• _TASK TO CARRY OUT_
Rewrite the lines starting at the one containing "This screenshot has height=300, width=436." and ending at the one containing "Choose Gabapentin Oral", with "sidebar" replaced by "side panel" and nothing else changed.

[Stored data]
--- BEGIN ---
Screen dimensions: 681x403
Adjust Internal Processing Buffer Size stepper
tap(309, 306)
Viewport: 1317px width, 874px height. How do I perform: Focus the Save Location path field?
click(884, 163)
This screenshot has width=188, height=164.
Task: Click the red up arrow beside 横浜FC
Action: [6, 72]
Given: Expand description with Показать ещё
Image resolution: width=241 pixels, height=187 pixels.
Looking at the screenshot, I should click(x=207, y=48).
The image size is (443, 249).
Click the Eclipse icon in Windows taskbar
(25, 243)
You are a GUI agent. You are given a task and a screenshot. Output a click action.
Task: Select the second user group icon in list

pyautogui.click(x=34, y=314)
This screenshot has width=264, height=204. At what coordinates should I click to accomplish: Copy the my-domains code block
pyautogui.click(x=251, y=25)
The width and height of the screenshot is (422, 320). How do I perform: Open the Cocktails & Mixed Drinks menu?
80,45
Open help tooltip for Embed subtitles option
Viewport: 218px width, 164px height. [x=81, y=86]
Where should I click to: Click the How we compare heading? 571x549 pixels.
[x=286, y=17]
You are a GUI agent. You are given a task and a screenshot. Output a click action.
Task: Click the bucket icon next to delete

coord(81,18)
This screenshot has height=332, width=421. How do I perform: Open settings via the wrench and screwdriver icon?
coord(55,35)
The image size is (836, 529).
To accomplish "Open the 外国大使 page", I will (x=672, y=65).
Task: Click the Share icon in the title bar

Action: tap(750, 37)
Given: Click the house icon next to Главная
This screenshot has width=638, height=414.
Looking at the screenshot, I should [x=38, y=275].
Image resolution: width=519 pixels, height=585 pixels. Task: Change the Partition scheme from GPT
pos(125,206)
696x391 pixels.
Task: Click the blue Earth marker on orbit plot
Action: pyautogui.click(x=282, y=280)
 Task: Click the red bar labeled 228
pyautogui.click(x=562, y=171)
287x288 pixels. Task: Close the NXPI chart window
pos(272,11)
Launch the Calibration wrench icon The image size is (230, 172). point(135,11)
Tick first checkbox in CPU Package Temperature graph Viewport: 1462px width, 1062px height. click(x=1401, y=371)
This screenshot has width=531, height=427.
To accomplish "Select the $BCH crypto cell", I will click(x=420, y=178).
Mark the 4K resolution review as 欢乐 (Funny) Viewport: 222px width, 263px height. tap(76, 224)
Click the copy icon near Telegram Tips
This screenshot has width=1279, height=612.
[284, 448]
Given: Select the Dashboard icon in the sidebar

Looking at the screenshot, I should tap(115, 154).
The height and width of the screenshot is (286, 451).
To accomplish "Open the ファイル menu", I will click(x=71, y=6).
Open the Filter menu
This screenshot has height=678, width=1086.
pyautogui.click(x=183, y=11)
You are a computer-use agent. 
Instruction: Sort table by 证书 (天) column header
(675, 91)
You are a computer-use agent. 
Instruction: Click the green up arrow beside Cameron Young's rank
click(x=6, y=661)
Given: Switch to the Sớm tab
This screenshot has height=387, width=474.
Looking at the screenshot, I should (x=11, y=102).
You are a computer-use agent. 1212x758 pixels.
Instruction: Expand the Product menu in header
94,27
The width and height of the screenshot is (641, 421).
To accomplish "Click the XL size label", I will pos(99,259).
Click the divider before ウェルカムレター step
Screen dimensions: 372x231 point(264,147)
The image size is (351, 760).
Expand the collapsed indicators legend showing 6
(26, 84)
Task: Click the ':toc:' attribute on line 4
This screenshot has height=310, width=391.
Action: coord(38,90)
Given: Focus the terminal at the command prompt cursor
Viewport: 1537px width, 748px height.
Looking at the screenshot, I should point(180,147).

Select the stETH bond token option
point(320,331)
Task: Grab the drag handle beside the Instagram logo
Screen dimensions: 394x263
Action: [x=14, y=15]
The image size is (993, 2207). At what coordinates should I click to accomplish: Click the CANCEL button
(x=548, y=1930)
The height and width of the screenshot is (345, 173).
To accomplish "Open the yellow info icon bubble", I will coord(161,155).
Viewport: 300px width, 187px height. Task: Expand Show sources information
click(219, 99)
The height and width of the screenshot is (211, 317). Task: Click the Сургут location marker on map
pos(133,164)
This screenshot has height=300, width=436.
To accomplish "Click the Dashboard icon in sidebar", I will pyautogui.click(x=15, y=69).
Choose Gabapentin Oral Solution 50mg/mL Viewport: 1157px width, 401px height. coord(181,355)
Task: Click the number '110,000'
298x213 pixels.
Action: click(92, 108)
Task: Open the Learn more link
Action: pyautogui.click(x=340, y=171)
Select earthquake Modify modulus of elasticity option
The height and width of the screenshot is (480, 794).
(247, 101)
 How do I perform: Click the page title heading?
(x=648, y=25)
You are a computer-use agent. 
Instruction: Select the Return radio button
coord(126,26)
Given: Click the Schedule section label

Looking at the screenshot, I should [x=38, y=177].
--- END ---
• _COMPLETE ANSWER_
This screenshot has height=300, width=436.
To accomplish "Click the Dashboard icon in side panel", I will pyautogui.click(x=15, y=69).
Choose Gabapentin Oral Solution 50mg/mL Viewport: 1157px width, 401px height. coord(181,355)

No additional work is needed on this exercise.